:: Work item ::
In full and without alteration, return the records below.

:: Task material ::
►

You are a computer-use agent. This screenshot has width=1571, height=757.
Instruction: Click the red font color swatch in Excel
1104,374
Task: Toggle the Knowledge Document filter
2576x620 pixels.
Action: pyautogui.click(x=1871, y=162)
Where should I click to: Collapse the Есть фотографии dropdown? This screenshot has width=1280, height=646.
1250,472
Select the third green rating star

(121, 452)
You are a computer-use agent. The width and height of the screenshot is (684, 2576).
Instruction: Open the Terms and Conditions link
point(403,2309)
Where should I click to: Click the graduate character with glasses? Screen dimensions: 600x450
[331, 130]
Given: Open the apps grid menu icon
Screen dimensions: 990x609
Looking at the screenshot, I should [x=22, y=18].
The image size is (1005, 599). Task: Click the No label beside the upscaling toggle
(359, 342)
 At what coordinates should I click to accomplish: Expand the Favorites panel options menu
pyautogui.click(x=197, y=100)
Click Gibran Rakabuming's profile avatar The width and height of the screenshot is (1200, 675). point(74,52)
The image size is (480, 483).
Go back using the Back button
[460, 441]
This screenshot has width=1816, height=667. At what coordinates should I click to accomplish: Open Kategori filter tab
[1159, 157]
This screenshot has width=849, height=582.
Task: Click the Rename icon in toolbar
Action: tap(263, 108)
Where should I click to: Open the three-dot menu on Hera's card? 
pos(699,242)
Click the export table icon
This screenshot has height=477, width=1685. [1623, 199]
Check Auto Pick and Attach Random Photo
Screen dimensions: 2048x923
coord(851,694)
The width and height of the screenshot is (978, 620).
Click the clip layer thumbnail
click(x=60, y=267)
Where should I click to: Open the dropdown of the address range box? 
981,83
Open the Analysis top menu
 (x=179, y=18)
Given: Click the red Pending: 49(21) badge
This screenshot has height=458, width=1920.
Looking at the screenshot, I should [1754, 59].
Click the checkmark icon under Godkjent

◄

:: The answer ::
You are a computer-use agent. This screenshot has width=1571, height=757.
Instruction: Click the red font color swatch in Excel
1104,374
Task: Toggle the Knowledge Document filter
2576x620 pixels.
Action: pyautogui.click(x=1871, y=162)
Where should I click to: Collapse the Есть фотографии dropdown? This screenshot has width=1280, height=646.
1250,472
Select the third green rating star

(121, 452)
You are a computer-use agent. The width and height of the screenshot is (684, 2576).
Instruction: Open the Terms and Conditions link
point(403,2309)
Where should I click to: Click the graduate character with glasses? Screen dimensions: 600x450
[331, 130]
Given: Open the apps grid menu icon
Screen dimensions: 990x609
Looking at the screenshot, I should [x=22, y=18].
The image size is (1005, 599). Task: Click the No label beside the upscaling toggle
(359, 342)
 At what coordinates should I click to accomplish: Expand the Favorites panel options menu
pyautogui.click(x=197, y=100)
Click Gibran Rakabuming's profile avatar The width and height of the screenshot is (1200, 675). point(74,52)
The image size is (480, 483).
Go back using the Back button
[460, 441]
This screenshot has width=1816, height=667. At what coordinates should I click to accomplish: Open Kategori filter tab
[1159, 157]
This screenshot has width=849, height=582.
Task: Click the Rename icon in toolbar
Action: tap(263, 108)
Where should I click to: Open the three-dot menu on Hera's card? 
pos(699,242)
Click the export table icon
This screenshot has height=477, width=1685. [1623, 199]
Check Auto Pick and Attach Random Photo
Screen dimensions: 2048x923
coord(851,694)
The width and height of the screenshot is (978, 620).
Click the clip layer thumbnail
click(x=60, y=267)
Where should I click to: Open the dropdown of the address range box? 
981,83
Open the Analysis top menu
 (x=179, y=18)
Given: Click the red Pending: 49(21) badge
This screenshot has height=458, width=1920.
Looking at the screenshot, I should [1754, 59].
Click the checkmark icon under Godkjent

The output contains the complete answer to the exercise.